(DATASET ROWS)

════════════════════

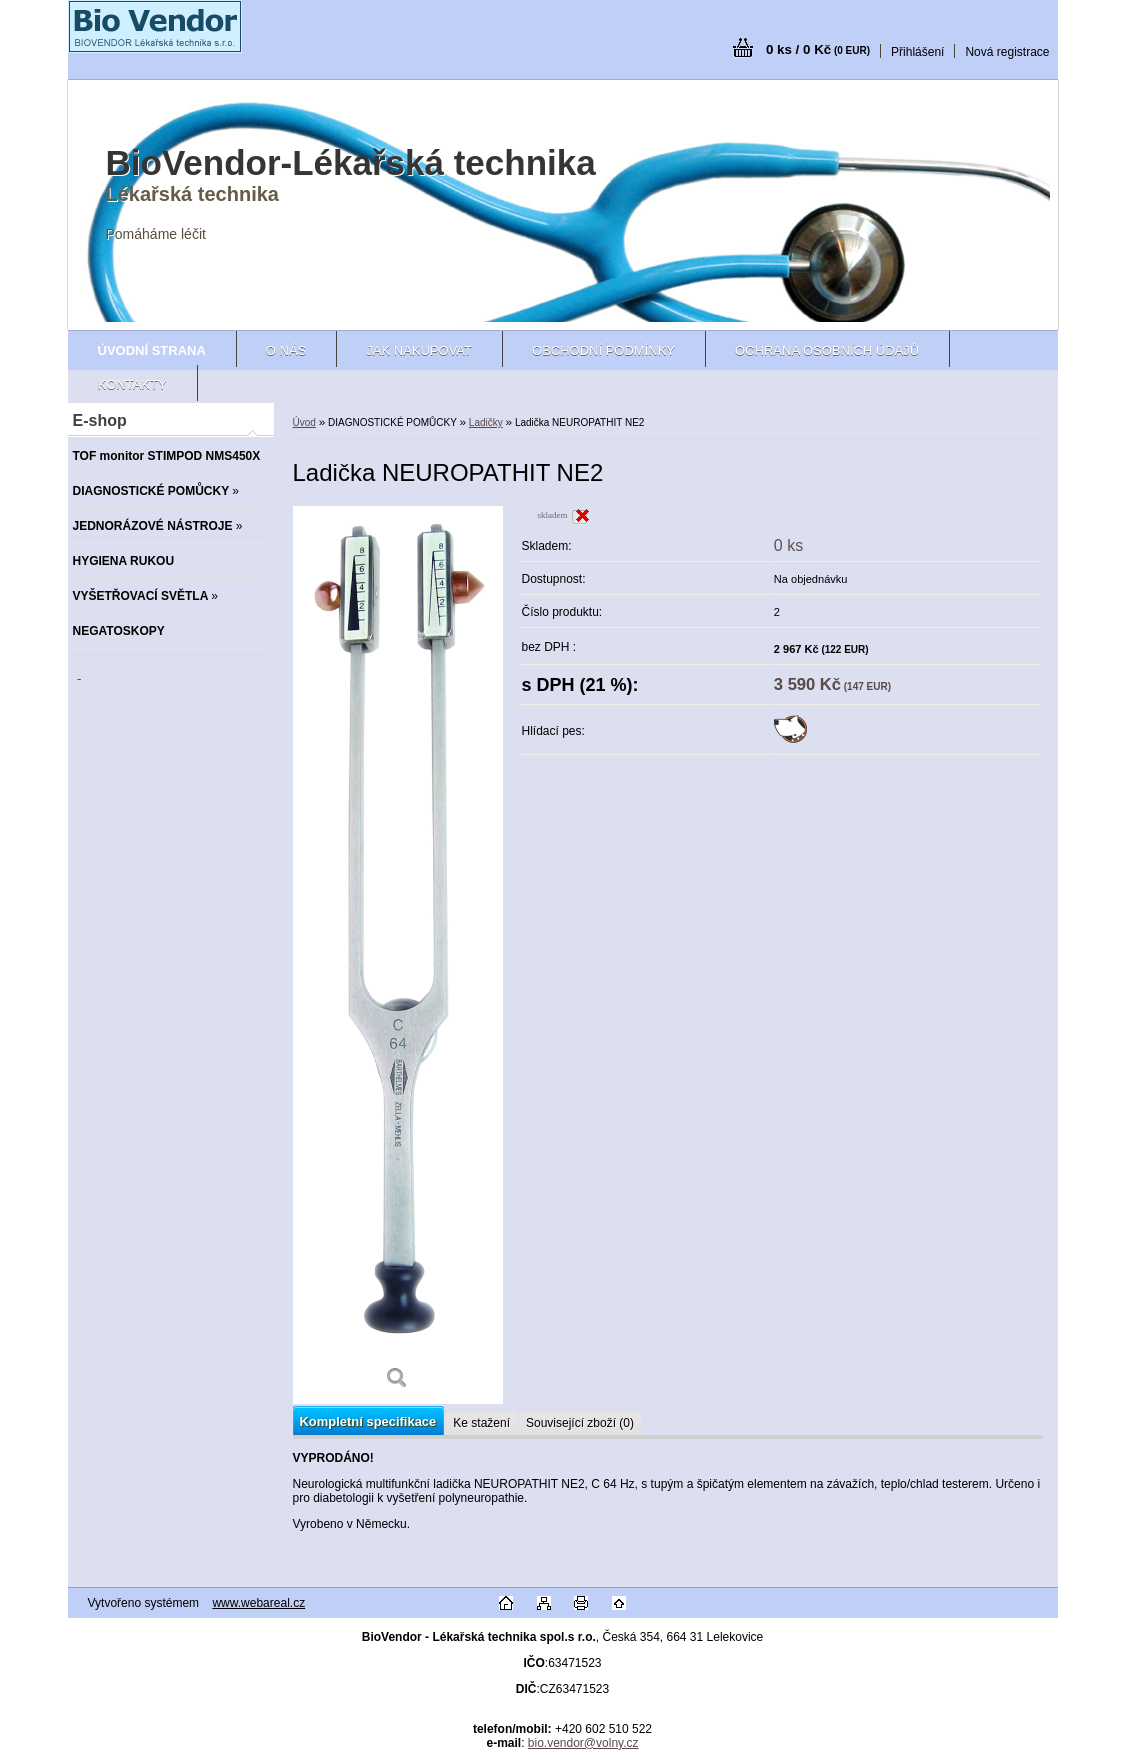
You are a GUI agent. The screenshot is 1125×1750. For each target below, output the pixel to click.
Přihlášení (917, 52)
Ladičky (486, 422)
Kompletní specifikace (368, 1421)
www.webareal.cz (258, 1603)
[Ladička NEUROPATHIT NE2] (398, 955)
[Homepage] (152, 350)
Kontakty (132, 384)
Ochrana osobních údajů (827, 350)
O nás (286, 350)
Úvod (304, 422)
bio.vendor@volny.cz (583, 1743)
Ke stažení (481, 1423)
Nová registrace (1007, 52)
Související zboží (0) (580, 1423)
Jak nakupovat (419, 350)
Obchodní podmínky (603, 350)
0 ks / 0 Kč (818, 49)
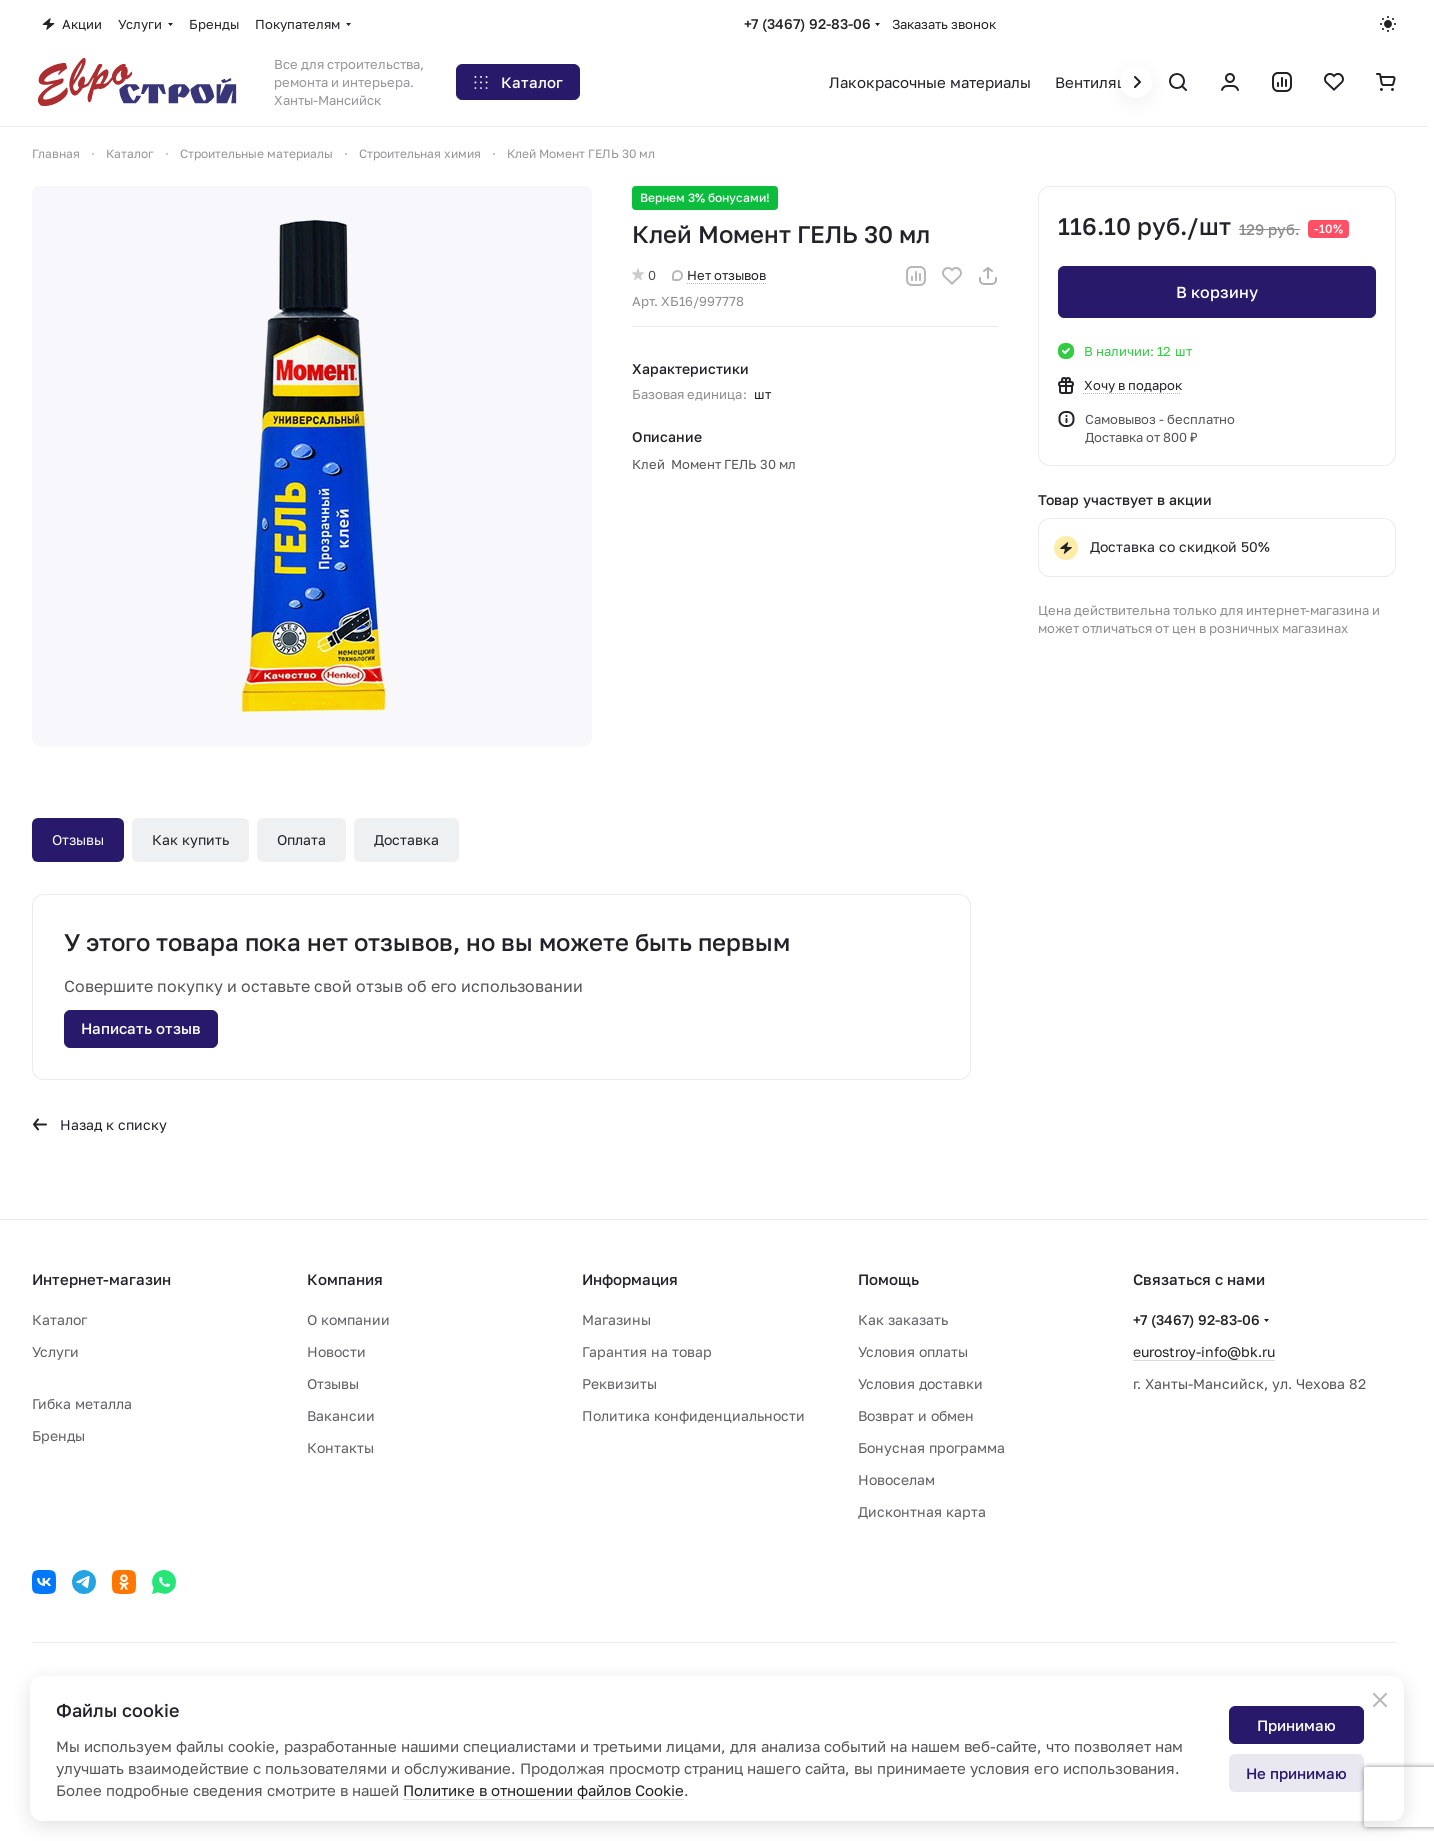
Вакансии (341, 1415)
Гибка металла (82, 1403)
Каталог (59, 1319)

════════════════════

(YOUR GOAL)
Return the whole listing above verbatim, with each line's coordinates, and leave the pictures out.

(ANSWER TO THE PROBLEM)
You are a GUI agent. The screenshot is 1125×1750. For each target below, output the pixel to click.
Přihlášení (917, 52)
Ladičky (486, 422)
Kompletní specifikace (368, 1421)
www.webareal.cz (258, 1603)
[Ladička NEUROPATHIT NE2] (398, 955)
[Homepage] (152, 350)
Kontakty (132, 384)
Ochrana osobních údajů (827, 350)
O nás (286, 350)
Úvod (304, 422)
bio.vendor@volny.cz (583, 1743)
Ke stažení (481, 1423)
Nová registrace (1007, 52)
Související zboží (0) (580, 1423)
Jak nakupovat (419, 350)
Obchodní podmínky (603, 350)
0 ks / 0 Kč (818, 49)
Вакансии (341, 1415)
Гибка металла (82, 1403)
Каталог (59, 1319)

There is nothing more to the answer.